Data for this exercise
++++++

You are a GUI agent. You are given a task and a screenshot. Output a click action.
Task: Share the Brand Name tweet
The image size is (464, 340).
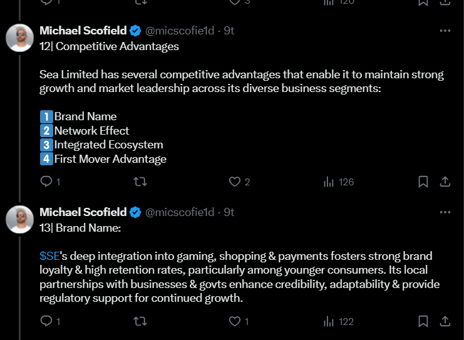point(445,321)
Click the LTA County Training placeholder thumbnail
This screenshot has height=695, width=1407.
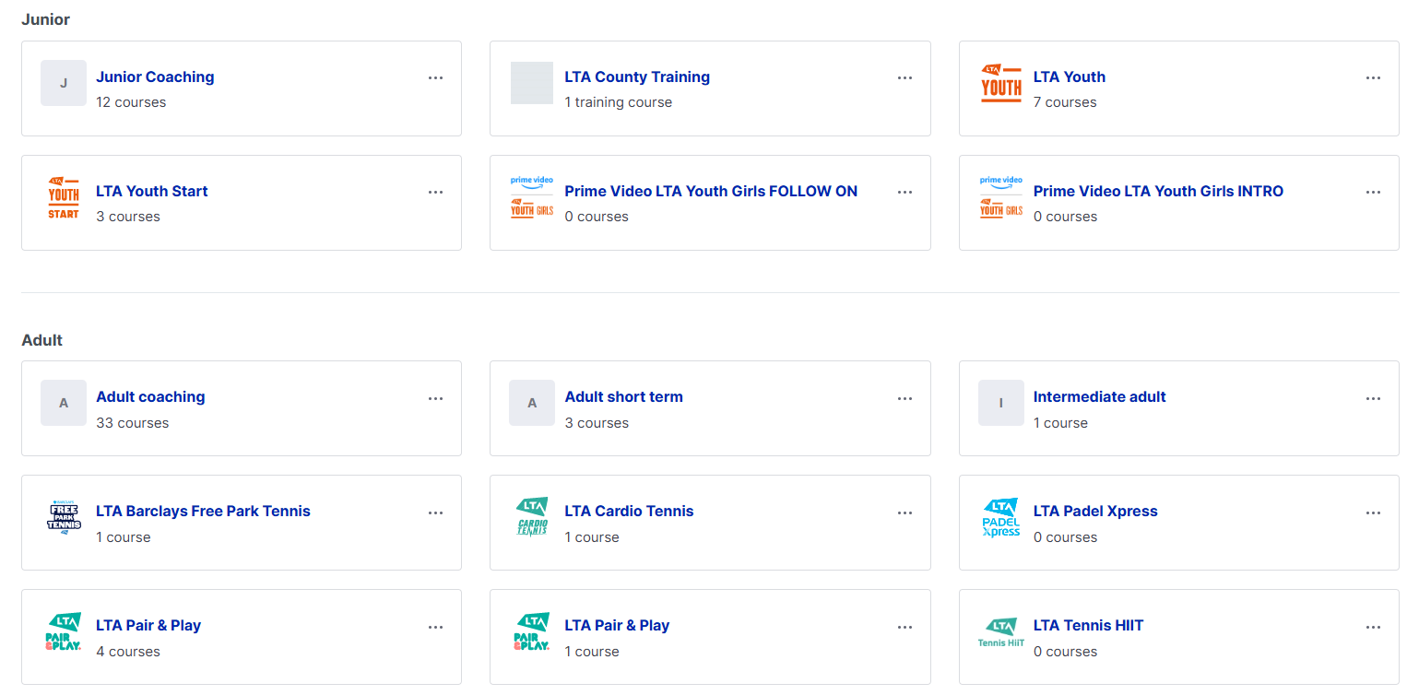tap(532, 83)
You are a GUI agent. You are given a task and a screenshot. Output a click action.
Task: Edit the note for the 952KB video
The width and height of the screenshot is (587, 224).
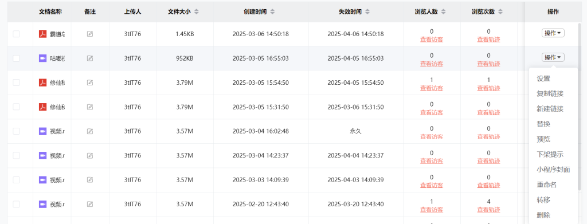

++++++

Assignment
Leaving out the pictures, repeat all the entries exactly as they stand.

Written solution
You are a GUI agent. You are given a task and a screenshot. Output a click action.
Task: Share the Brand Name tweet
The image size is (464, 340).
point(445,321)
Click the LTA County Training placeholder thumbnail
This screenshot has height=695, width=1407.
tap(532, 83)
You are a GUI agent. You are given a task and a screenshot. Output a click action.
Task: Edit the note for the 952KB video
The width and height of the screenshot is (587, 224).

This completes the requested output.